#### Problem description
A single number is the answer here: how many lines of the entries contain "Collapse"?
___ Exercise inputs
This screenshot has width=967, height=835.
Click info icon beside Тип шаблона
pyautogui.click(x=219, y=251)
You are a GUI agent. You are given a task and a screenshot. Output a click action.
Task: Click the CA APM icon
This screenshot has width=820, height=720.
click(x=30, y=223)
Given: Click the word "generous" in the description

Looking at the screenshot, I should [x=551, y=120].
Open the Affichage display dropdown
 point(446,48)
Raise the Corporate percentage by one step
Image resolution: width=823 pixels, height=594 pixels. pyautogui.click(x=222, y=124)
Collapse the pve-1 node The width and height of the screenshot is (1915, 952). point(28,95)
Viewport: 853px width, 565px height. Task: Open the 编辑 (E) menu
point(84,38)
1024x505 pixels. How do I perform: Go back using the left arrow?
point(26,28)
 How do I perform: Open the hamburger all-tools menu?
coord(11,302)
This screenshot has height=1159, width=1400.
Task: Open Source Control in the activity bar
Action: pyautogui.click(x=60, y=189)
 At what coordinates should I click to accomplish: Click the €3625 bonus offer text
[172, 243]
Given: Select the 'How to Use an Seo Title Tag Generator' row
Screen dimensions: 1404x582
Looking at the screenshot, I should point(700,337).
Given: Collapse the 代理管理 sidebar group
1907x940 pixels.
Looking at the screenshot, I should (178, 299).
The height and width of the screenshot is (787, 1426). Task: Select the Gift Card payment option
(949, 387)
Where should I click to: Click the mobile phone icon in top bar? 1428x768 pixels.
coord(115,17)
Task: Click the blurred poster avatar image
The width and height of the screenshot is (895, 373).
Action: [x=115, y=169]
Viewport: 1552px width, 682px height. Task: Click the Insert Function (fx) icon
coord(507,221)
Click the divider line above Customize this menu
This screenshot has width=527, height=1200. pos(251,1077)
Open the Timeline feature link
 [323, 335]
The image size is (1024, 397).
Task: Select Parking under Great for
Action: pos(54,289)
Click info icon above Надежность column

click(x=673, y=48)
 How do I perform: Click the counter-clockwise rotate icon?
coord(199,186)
______
#### Answer to the problem
2